* **TASK PROMPT**
Copy the records verbatim, starting at the first line and ending at the line containing "Looking at the screenshot, I should coord(790,30).", with both ends included.
::::::::::
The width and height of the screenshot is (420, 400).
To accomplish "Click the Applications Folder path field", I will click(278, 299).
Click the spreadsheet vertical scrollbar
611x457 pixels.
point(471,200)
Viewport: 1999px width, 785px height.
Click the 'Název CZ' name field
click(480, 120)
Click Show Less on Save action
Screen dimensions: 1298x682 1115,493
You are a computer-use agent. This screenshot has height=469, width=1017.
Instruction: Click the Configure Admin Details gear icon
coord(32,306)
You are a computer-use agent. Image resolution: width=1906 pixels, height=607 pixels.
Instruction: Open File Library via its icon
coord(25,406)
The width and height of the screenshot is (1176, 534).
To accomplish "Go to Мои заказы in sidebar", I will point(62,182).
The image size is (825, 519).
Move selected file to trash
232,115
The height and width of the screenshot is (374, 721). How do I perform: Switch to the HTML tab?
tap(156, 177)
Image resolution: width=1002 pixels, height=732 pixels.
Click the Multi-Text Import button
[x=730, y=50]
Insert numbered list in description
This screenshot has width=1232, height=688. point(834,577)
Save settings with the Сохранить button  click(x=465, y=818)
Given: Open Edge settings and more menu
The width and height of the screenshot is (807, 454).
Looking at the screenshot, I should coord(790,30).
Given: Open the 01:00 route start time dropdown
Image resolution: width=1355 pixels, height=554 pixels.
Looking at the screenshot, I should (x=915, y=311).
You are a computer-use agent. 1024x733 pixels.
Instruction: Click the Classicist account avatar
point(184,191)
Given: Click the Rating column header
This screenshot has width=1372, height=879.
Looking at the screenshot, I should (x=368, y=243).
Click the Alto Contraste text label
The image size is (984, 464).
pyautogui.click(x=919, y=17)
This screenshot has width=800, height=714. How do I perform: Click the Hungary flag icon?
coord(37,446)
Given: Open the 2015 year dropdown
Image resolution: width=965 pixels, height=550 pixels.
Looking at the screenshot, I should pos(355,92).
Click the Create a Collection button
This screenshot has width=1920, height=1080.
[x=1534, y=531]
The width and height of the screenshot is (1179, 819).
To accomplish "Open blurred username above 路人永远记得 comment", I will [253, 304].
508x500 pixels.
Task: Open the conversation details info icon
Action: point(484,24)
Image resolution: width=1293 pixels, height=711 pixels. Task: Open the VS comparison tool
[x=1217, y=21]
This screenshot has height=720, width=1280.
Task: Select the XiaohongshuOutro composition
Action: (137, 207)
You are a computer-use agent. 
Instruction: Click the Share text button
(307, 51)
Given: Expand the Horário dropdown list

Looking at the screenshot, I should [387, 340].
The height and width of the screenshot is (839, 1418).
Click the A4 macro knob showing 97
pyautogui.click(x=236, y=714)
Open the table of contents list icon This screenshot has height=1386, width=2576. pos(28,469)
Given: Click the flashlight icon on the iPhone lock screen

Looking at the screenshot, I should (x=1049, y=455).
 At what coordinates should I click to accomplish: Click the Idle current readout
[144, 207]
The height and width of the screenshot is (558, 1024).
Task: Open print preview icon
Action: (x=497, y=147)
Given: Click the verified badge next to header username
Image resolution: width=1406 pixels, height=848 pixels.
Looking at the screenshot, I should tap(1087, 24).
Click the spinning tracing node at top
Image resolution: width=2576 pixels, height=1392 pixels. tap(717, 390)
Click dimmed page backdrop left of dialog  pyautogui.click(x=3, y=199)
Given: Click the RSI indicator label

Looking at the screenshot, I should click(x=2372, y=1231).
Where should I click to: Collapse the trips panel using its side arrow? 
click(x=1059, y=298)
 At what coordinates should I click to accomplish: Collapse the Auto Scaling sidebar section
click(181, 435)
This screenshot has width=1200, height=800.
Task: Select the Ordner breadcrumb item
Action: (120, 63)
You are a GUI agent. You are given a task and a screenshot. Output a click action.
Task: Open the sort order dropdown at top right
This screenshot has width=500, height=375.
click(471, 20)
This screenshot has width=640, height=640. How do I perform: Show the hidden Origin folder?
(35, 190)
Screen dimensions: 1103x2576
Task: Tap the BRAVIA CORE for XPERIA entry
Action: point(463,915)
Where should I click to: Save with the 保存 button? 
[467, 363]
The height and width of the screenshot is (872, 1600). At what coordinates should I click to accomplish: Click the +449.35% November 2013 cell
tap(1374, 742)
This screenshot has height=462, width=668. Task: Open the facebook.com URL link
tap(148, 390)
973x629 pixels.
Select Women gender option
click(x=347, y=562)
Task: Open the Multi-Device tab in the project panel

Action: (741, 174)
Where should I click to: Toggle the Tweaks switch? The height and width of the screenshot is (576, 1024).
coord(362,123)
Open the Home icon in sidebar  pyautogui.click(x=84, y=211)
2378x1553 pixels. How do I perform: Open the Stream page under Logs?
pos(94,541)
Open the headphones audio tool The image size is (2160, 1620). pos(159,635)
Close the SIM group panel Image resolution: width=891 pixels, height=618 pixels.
::::::::::
* **RESPONSE TO THE TASK**
The width and height of the screenshot is (420, 400).
To accomplish "Click the Applications Folder path field", I will click(278, 299).
Click the spreadsheet vertical scrollbar
611x457 pixels.
point(471,200)
Viewport: 1999px width, 785px height.
Click the 'Název CZ' name field
click(480, 120)
Click Show Less on Save action
Screen dimensions: 1298x682 1115,493
You are a computer-use agent. This screenshot has height=469, width=1017.
Instruction: Click the Configure Admin Details gear icon
coord(32,306)
You are a computer-use agent. Image resolution: width=1906 pixels, height=607 pixels.
Instruction: Open File Library via its icon
coord(25,406)
The width and height of the screenshot is (1176, 534).
To accomplish "Go to Мои заказы in sidebar", I will point(62,182).
The image size is (825, 519).
Move selected file to trash
232,115
The height and width of the screenshot is (374, 721). How do I perform: Switch to the HTML tab?
tap(156, 177)
Image resolution: width=1002 pixels, height=732 pixels.
Click the Multi-Text Import button
[x=730, y=50]
Insert numbered list in description
This screenshot has width=1232, height=688. point(834,577)
Save settings with the Сохранить button  click(x=465, y=818)
Given: Open Edge settings and more menu
The width and height of the screenshot is (807, 454).
Looking at the screenshot, I should coord(790,30).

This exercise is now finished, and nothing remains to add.